I was chatting the other day with Jim Hugunin about an earlier posting on automation and accessibility, and Jim highlighted a point that’s worth calling out separately. If you had a script that could drive an application through all of the things shown in a screencast, you wouldn’t need the screencast. The script would not only embody the knowledge contained passively in the screencast, but would also activate that knowledge, combining task demonstration with task performance.

Of course this isn’t an either/or kind of thing. There would still be reasons to want a screencast too. As James MacLennon pointed out yesterday:

All too often, the classic on-the-job training technique has been “just follow Jim around, and do what he does for the next three weeks …”. This kind of unstructured training doesn’t lend itself to easily to written documentation – it’s the nature of the process as well is the nature of the people. Video, however, allows us to simulate this “follow him around” approach.

Citing Chris Gemingnani’s Excel recreation of a New York Times graphic, James says:

This kind of approach clicked with me, because this was my preferred method for learning a new programming environment. If I could just get an experienced programmer to take me through the edit / compile / debug / build cycle, I would be off and running.

So you’d really want both the screencast and the script — for extra credit, synchronized to work together.

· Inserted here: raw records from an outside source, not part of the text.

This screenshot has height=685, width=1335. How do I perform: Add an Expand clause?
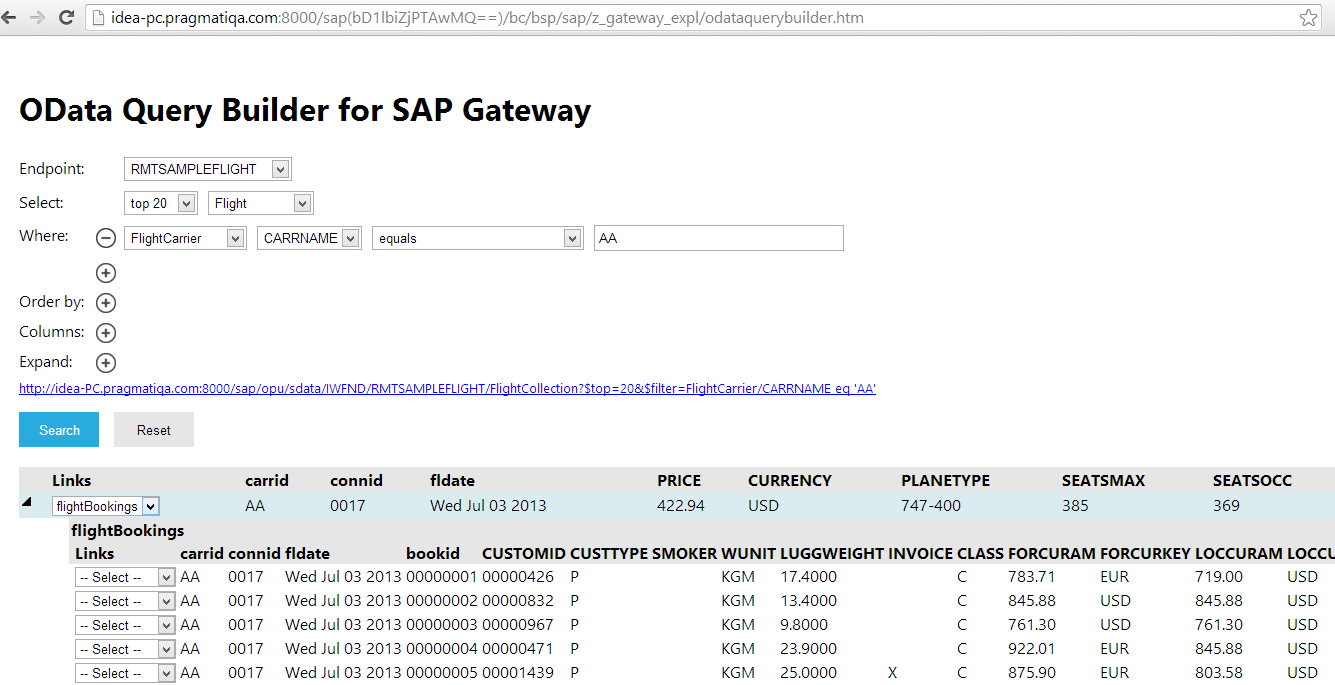tap(105, 362)
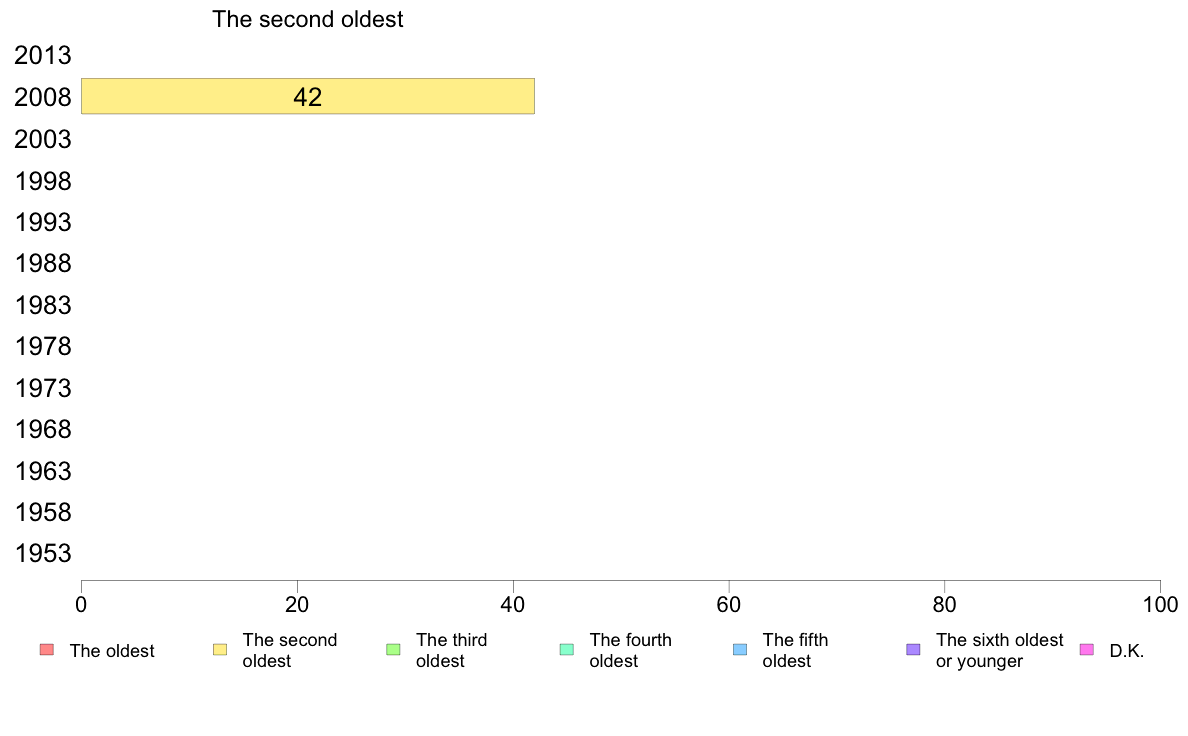Select the 2013 year label

[43, 55]
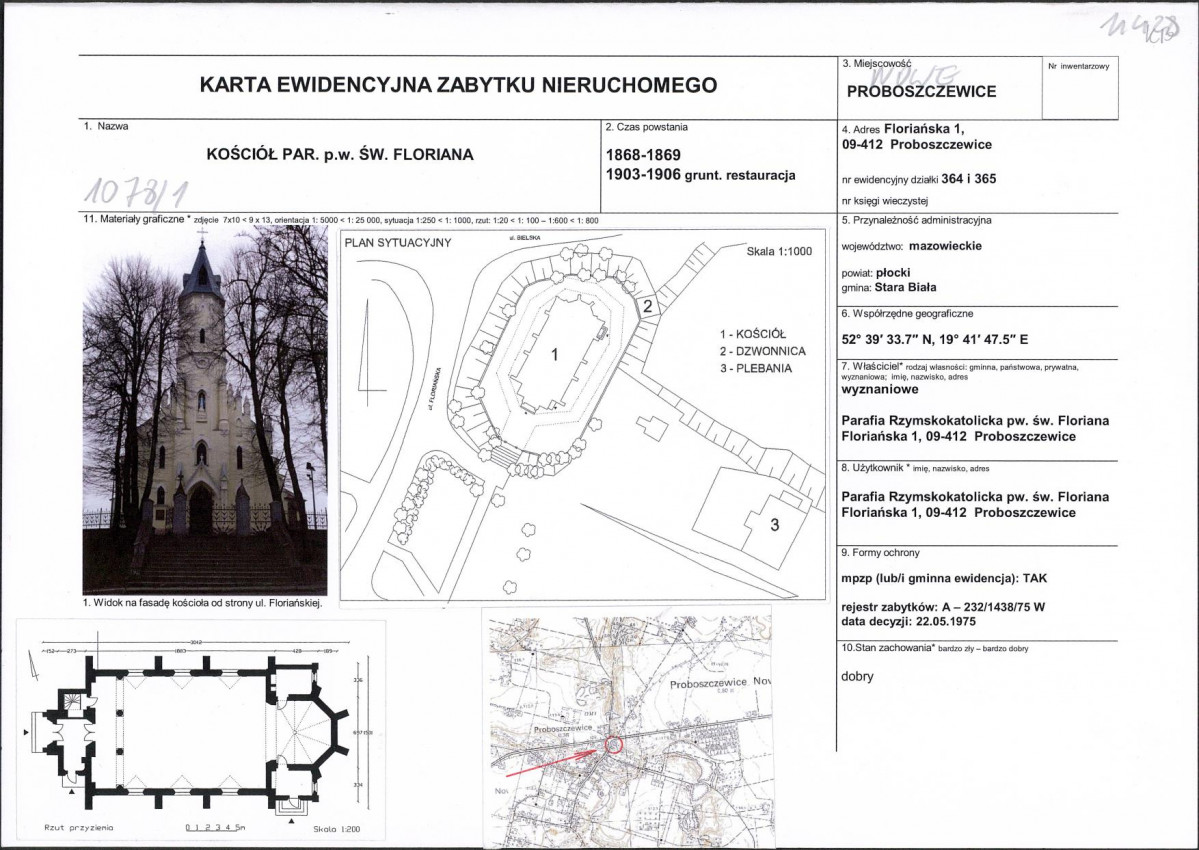Click the PROBOSZCZEWICE locality field

921,92
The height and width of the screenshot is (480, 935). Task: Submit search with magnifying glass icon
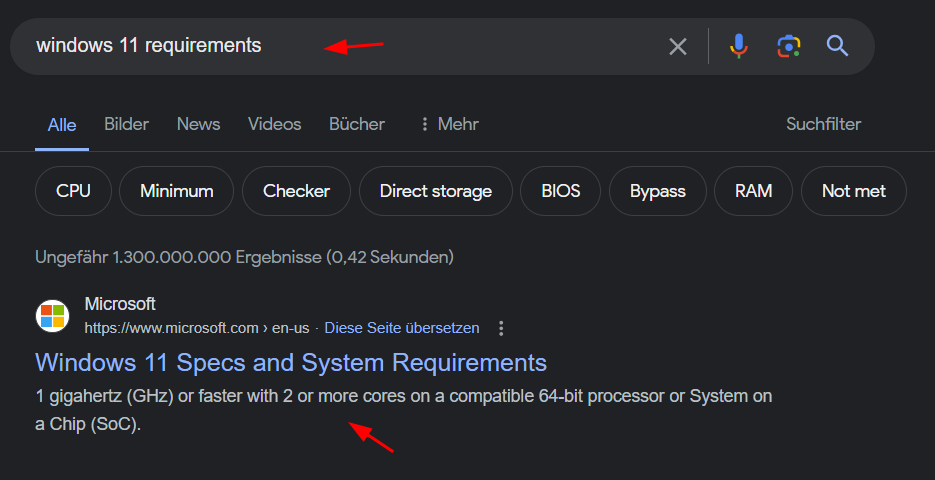[837, 46]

What stands in the way of doing this? Don’t the Office applications, for example, already have the ability to record scripts? Yes, they do, but that flavor of scripting targets what I called engine-based rather than UI-based automation. Try this: Launch Word, turn on macro recording, and then perform the following sequence of actions:

  1. Mailings
  2. Recipients
  3. Type New List

Now switch off the recorder and look at your script. It’s empty, because you haven’t yet done anything with the engine that’s exposed by Word’s automation interface, you’ve only interacted with the user interface in preparation for doing something with the engine.

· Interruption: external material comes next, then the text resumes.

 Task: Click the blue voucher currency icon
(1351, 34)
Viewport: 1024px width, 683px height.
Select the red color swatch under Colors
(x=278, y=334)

It would be really useful to be able to capture and replay that interaction. And in fact, I’ve written a little IronPython script that does replay it, using the UI Automation mechanism I discussed in the earlier posting. It’s not yet even really a proof of concept, but it does contain three lines of code that correspond exactly to the above sequence. Each line animates the corresponding piece of Word’s user interface. So when you run the script, the Mailings ribbon is activated, then the Recipients button is highlighted and selected, and then the Type New List menu choice appears and is selected.

What I’m envisioning here is UI-based semantic automation. I call it UI-based to distinguish it from the engine-based approach that bypasses the user interface. I call it semantic because it deals with named objects in addition to keystrokes and mouseclicks. Is this even possible? I think so, but so far I’ve only scratched the surface. Deeper in there be dragons, some of which John Robbins contends with in the article I cited. I’d be curious to know who else has fought those dragons and what lessons have been learned.